# [TASK TO COMPLETE]
Below are the records; count how many of their lines hold the string "Given" and give the number alone.

---------------

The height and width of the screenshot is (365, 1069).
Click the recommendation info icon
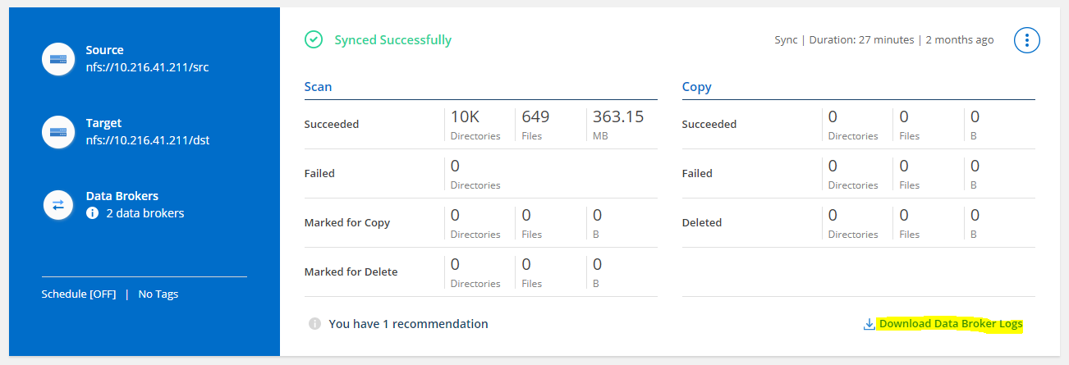pos(314,324)
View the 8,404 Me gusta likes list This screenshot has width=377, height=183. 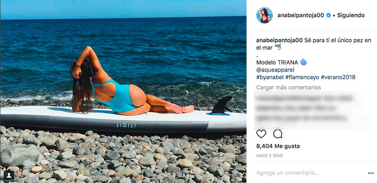278,146
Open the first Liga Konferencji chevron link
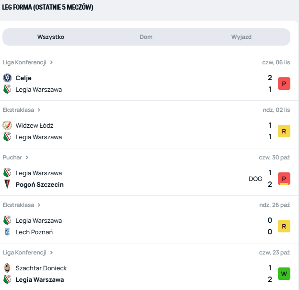Screen dimensions: 299x290 [x=51, y=62]
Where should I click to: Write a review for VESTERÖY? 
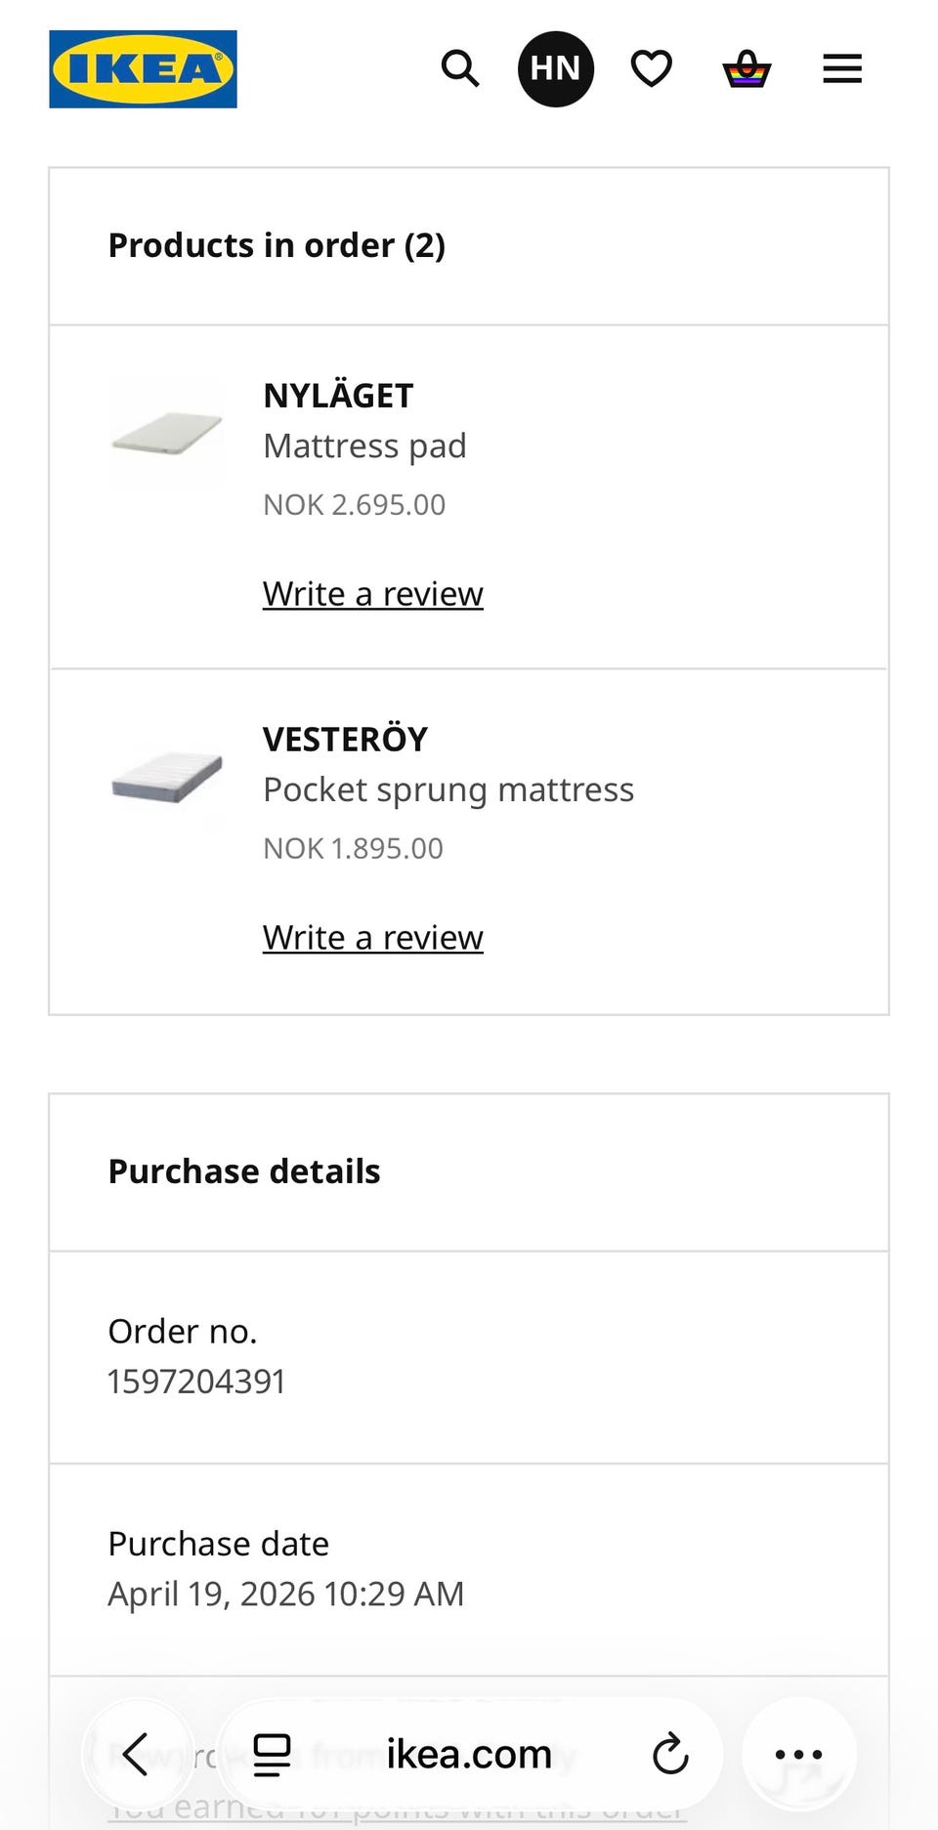pyautogui.click(x=373, y=938)
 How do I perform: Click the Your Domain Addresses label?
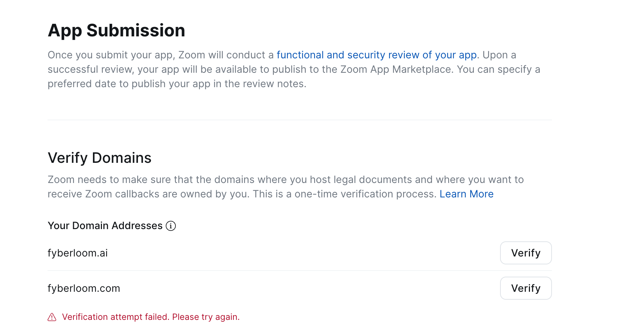tap(105, 226)
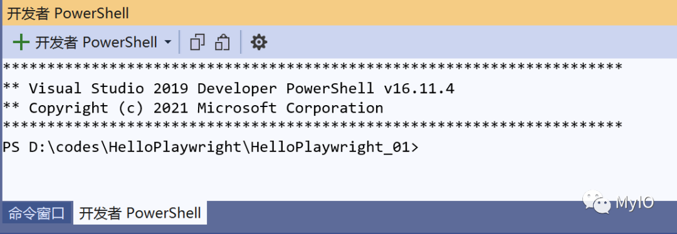
Task: Select the 开发者 PowerShell bottom tab
Action: tap(140, 213)
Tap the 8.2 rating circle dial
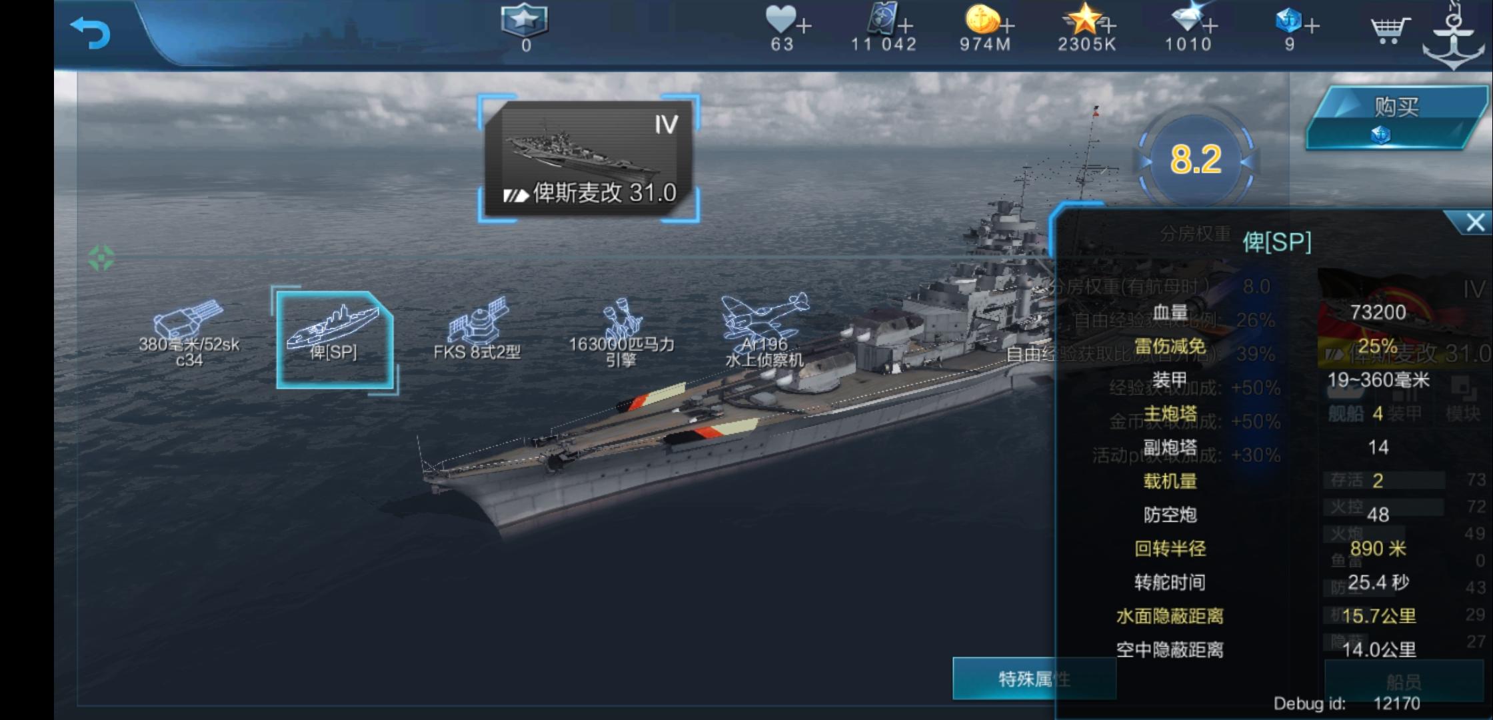 tap(1195, 160)
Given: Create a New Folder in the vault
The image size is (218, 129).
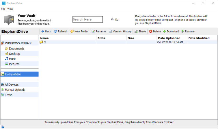Looking at the screenshot, I should click(79, 31).
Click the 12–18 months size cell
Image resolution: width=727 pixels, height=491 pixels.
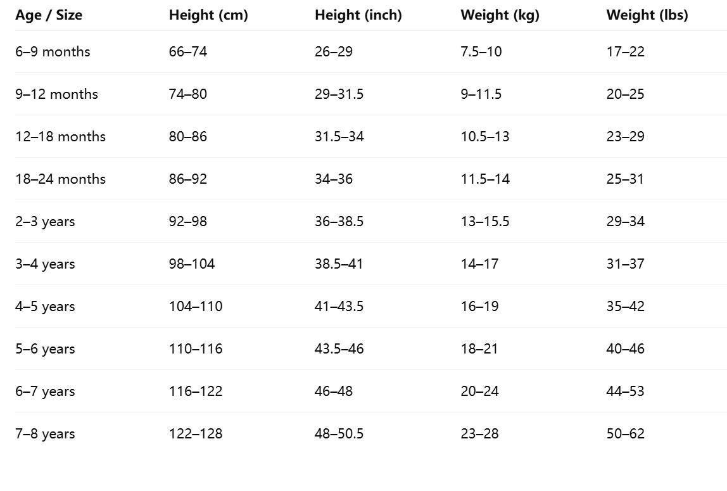coord(60,136)
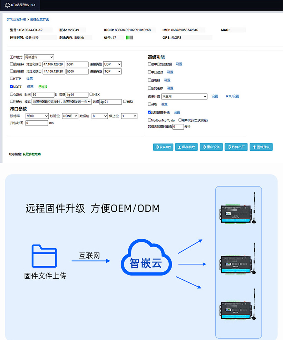Open the 工作模式 dropdown
The height and width of the screenshot is (340, 283).
(x=39, y=57)
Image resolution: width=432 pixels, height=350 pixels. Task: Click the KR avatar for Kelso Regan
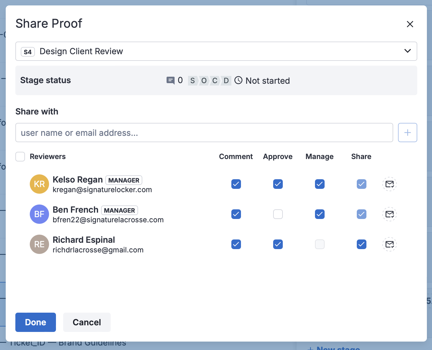pos(39,184)
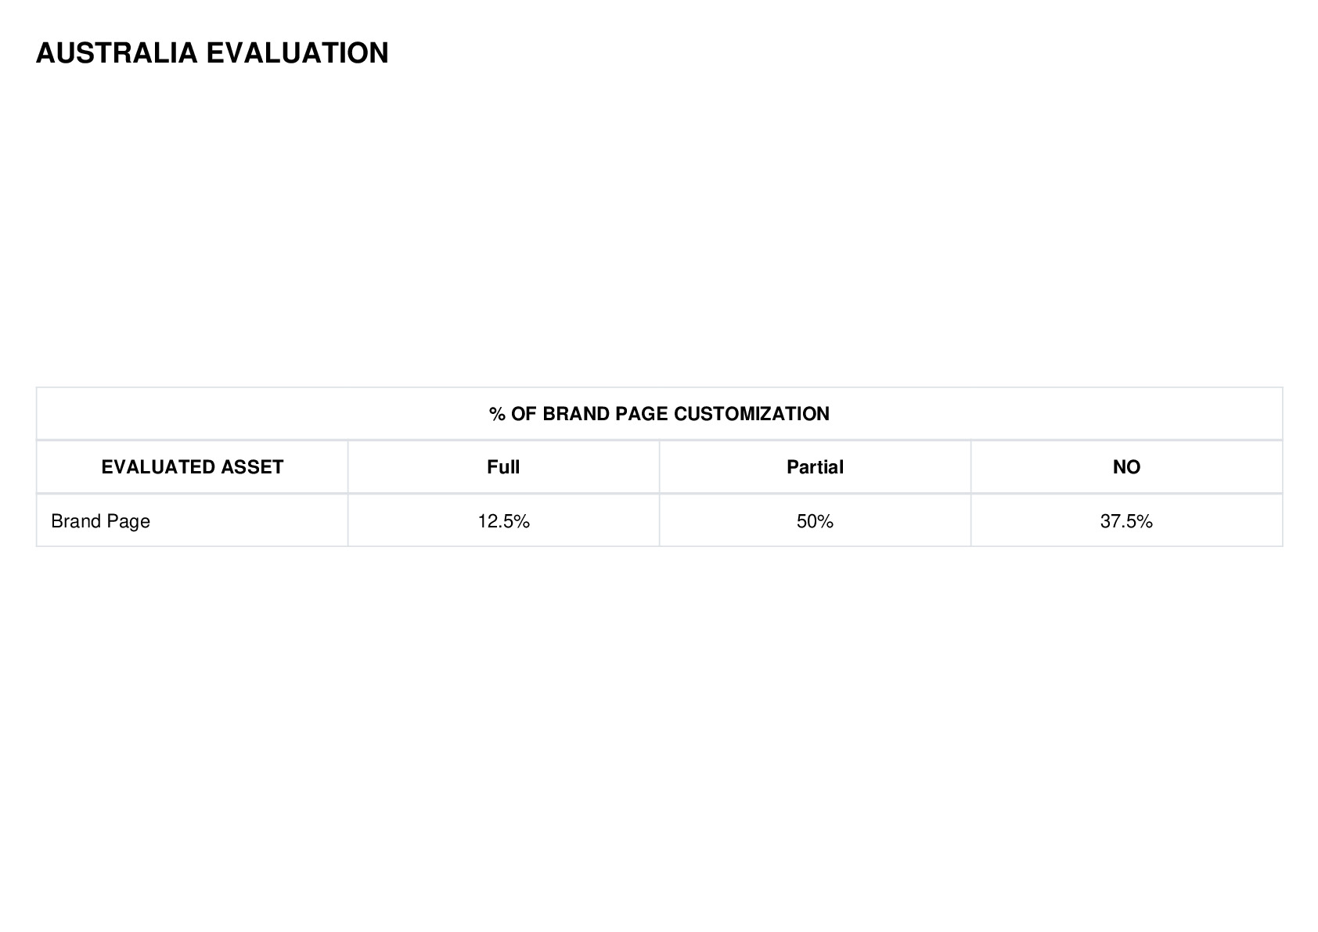Click the word CUSTOMIZATION in table title
1318x932 pixels.
751,414
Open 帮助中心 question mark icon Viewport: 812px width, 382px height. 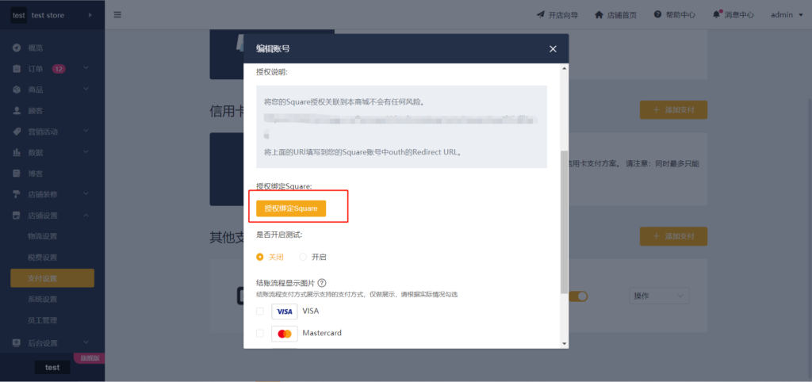click(x=657, y=14)
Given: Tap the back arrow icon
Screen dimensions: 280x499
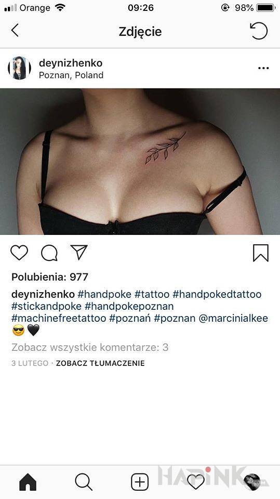Looking at the screenshot, I should (x=15, y=31).
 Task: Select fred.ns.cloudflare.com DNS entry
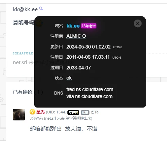click(90, 89)
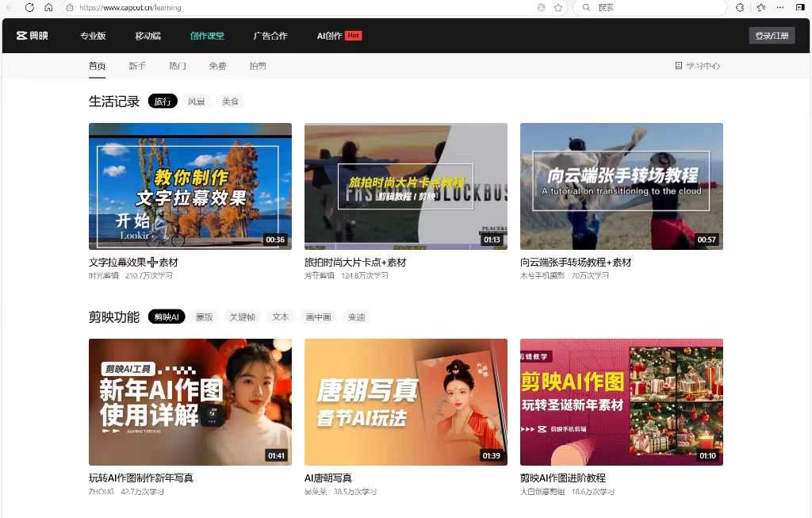Open the 专业版 menu item
This screenshot has height=518, width=812.
93,36
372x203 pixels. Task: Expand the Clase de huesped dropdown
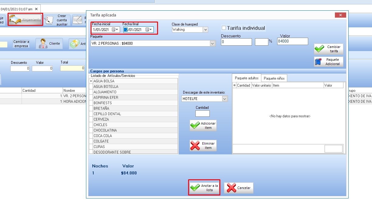205,29
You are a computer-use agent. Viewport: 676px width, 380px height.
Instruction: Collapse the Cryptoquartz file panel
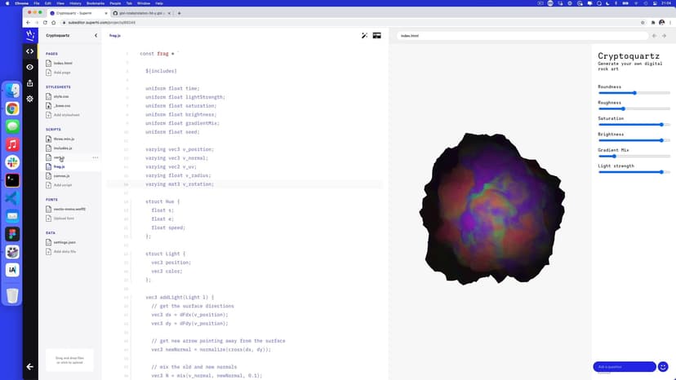[96, 36]
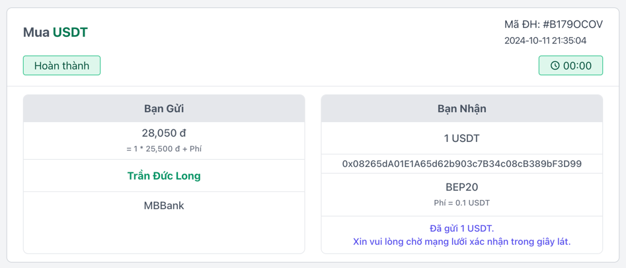Click the 28,050 đ send amount
The height and width of the screenshot is (268, 626).
coord(164,133)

---------------

# [SOLUTION FOR THIS PROBLEM]
2